— Start Source passage —
AppImage

How do distros add support for running AppImages?

I’ve looked through the documentation on appimage.org and on the github wiki. I see docs for AppImage users and AppImage packagers (generally the upstream author is also the AppImage packager). But, I can’t find documentation for distros that want to add support for running AppImage packaged applications.

  • What kernel config is required for running AppImages?
  • I’ve seen mentions of appimaged. What other software would I need to package for a distro to provide the best user experience running AppImage?
  • What libraries (and which version) are expected to be provided by the AppImage host?
  • What are the optional dependencies (like I saw something about appimaged using firejail) that a distro might consider?

I am only asking about requirements for running the AppImages. I’m not talking about how a distro can support creating AppImages (I believe with AppImageKit and pkg2appimage). So, for a distro that is only interested in running (not creating) AppImages, what are the requirements?
— End Source passage —
▸ Goal 1: In the AppImage post, who is described as generally also being the AppImage packager?
▸ Goal 2: Reproduce the AppImage post from "How do distros" up to and including "the AppImage host?".
— Start Dataset entries —
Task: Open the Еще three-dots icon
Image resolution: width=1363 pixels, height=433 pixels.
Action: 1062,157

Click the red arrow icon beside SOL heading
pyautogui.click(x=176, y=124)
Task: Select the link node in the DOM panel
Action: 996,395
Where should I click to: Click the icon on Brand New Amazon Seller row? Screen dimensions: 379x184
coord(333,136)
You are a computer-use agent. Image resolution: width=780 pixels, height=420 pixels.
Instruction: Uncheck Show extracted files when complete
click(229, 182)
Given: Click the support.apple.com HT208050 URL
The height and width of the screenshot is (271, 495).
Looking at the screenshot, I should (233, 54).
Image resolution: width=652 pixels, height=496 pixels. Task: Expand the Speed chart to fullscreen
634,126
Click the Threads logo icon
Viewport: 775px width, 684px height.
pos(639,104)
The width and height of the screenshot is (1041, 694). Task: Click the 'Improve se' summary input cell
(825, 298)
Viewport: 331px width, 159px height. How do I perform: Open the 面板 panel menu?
— End Dataset entries —
— Start Dataset entries —
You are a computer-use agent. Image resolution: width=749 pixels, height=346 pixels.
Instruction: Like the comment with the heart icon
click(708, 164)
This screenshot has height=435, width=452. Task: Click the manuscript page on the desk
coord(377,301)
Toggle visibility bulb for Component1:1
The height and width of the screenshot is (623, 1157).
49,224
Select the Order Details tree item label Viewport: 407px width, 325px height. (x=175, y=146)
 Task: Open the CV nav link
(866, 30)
— End Dataset entries —
— Start Dataset entries —
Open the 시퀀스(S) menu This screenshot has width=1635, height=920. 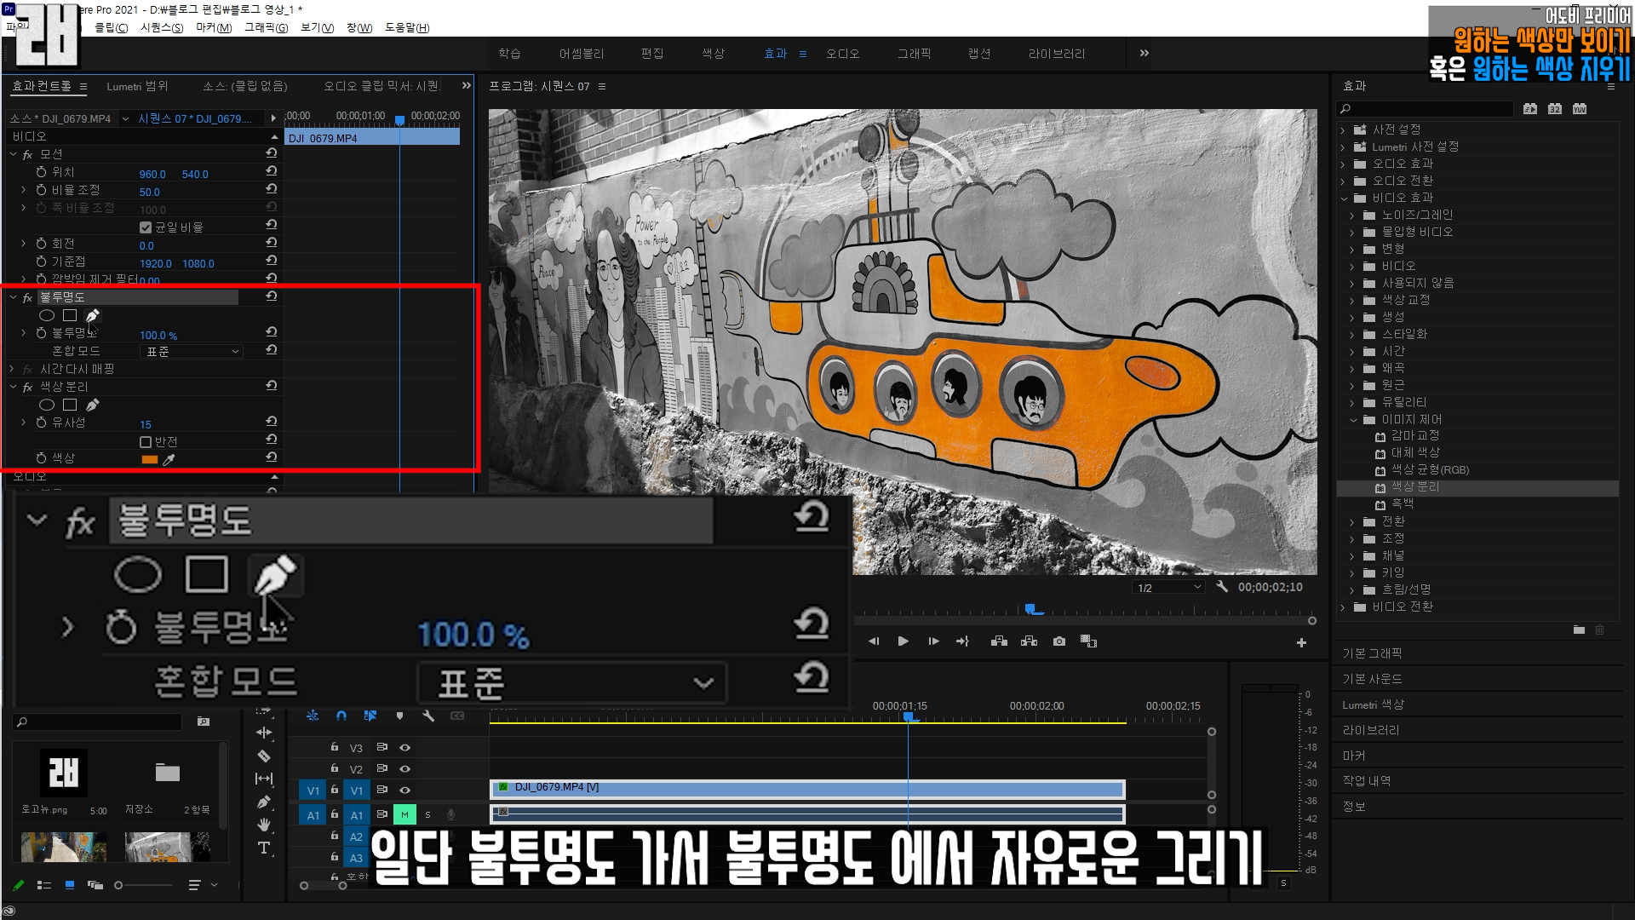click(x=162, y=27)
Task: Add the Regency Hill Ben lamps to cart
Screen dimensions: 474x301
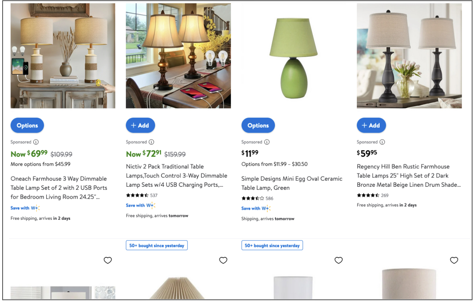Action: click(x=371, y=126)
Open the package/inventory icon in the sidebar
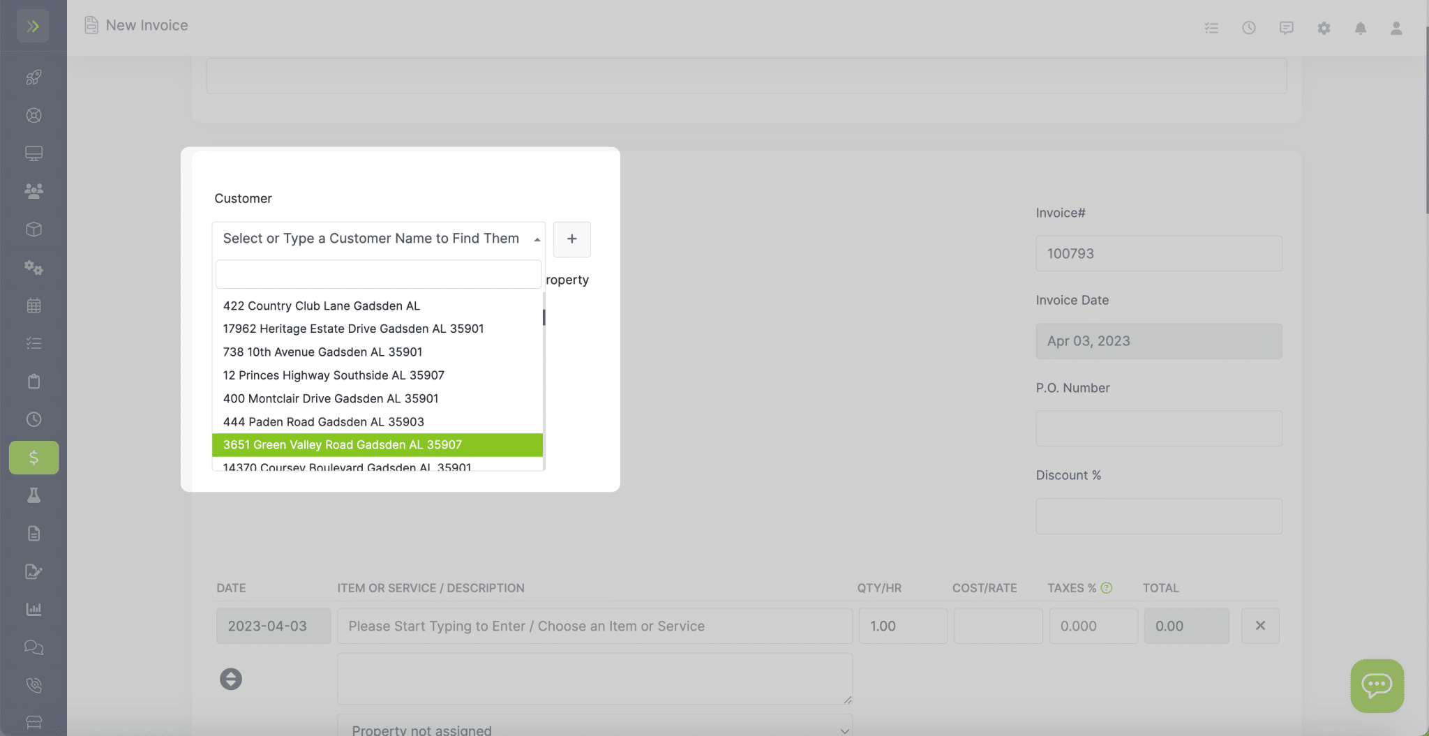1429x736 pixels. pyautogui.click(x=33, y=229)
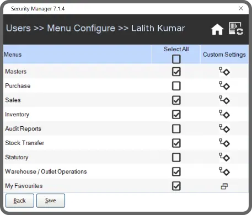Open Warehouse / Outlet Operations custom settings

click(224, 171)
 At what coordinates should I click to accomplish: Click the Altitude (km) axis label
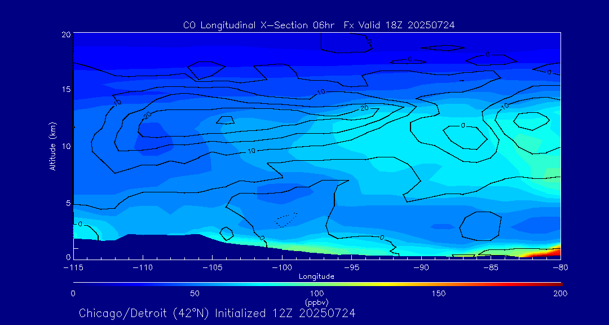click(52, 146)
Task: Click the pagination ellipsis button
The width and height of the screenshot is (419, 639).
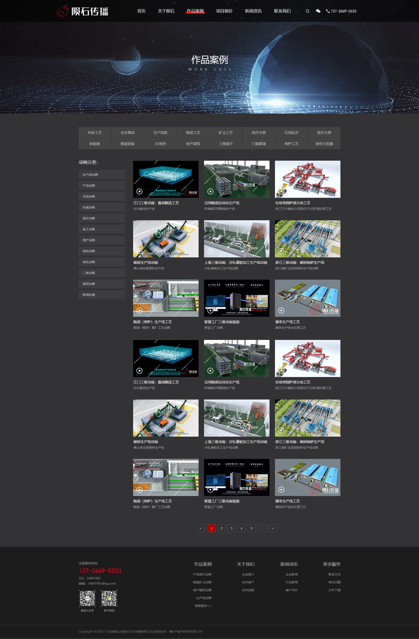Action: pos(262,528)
— End Dataset entries —
▸ Exercise output 1: The upstream author.

▸ Exercise output 2:
How do distros add support for running AppImages?

I’ve looked through the documentation on appimage.org and on the github wiki. I see docs for AppImage users and AppImage packagers (generally the upstream author is also the AppImage packager). But, I can’t find documentation for distros that want to add support for running AppImage packaged applications.

  • What kernel config is required for running AppImages?
  • I’ve seen mentions of appimaged. What other software would I need to package for a distro to provide the best user experience running AppImage?
  • What libraries (and which version) are expected to be provided by the AppImage host?